# Progressivism Kills



## RedLion (Sep 23, 2015)

Group think progressivism kills. I do not feel sorry for these idiots as they did not have to die....The left is the greatest threat to our Republic since it's inception.



> Bleeding-Heart Liberals Bike Through Tajikistan to Prove "Evil Is a Make-Believe Concept"
> 
> The couple wanted to share their openheartedness with all of the people they met on their journey.
> 
> ...


https://www.thegatewaypundit.com/2018/08/bleeding-heart-liberals-bike-through-tajikistan-to-prove-evil-is-a-make-believe-concept-are-stabbed-dead-by-isis/


----------



## Denton (Sep 18, 2012)

So, let me get this right. Pretending evil does not exist won't stop evil from killing you?

Good to know.


----------



## RedLion (Sep 23, 2015)

Denton said:


> So, let me get this right. Pretending evil does not exist won't stop evil from killing you?
> 
> Good to know.


The left uses magical thinking, like 3-4 year old children. No basis in reality.


----------



## The Tourist (Jun 9, 2016)

Well, it wasn't from my knives. I refuse to work for anyone who does not recognize my faith. If you can convince a dromedary to accompany you to the prom, you can learn to sharpen. Try and make me polish, and sue you for every burqa you own!


----------



## Chipper (Dec 22, 2012)

It's the bicycles I'm tellin ya. Even ISIS hates them riding up a hill blocking traffic out in the country. If they had half the attitude and lack of common sense these dip $hits have around here no wonder they are dead.


----------



## Camel923 (Aug 13, 2014)

RedLion said:


> Group think progressivism kills. I do not feel sorry for these idiots as they did not have to die....The left is the greatest threat to our Republic since it's inception.
> 
> https://www.thegatewaypundit.com/2018/08/bleeding-heart-liberals-bike-through-tajikistan-to-prov
> 
> e-evil-is-a-make-believe-concept-are-stabbed-dead-by-isis/


Proving Darwin was correct again. Liberalism always produces the exact opposite of its stated intent. Write it down.


----------



## jimb1972 (Nov 12, 2012)

At least they had not yet reproduced.


----------



## Kauboy (May 12, 2014)

Technically, evil killed them. Progressivism just made them naive, and easier targets.

View attachment 81749


----------



## keith9365 (Apr 23, 2014)

Denton said:


> So, let me get this right. Pretending evil does not exist won't stop evil from killing you?
> 
> Good to know.


Makes about as much sense as walking up and trying to pet grizzly bears to prove they are friendly.


----------



## jimb1972 (Nov 12, 2012)

keith9365 said:


> Makes about as much sense as walking up and trying to pet grizzly bears to prove they are friendly.

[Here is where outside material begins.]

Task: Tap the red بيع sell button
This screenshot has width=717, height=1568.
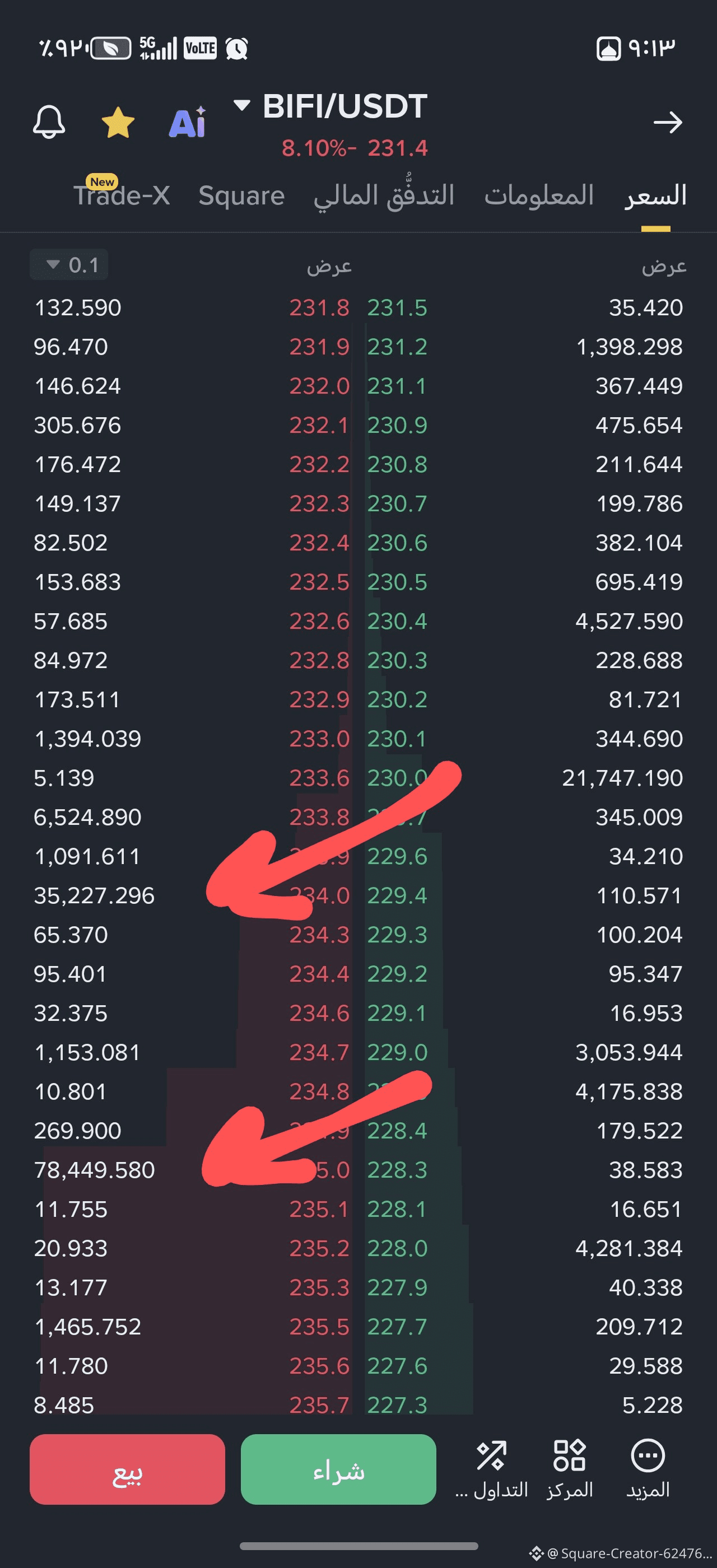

There was a guy that did just that some years ago, got away with it quite a while before one ate him.


----------



## Prepared One (Nov 5, 2014)

You have to wonder what went through their liberal brains as they were being stabbed to death. Geeee, Could we have possibly been wrong about this whole liberal NWO, PC, we love the world and the world loves us, bull shit?


----------



## Kauboy (May 12, 2014)

Prepared One said:


> You have to wonder what went through their liberal brains as they were being stabbed to death. Geeee, Could we have possibly been wrong about this whole liberal NWO, PC, we love the world and the world loves us, bull shit?


They probably thought the same thing every liberal thinks when they're being attacked.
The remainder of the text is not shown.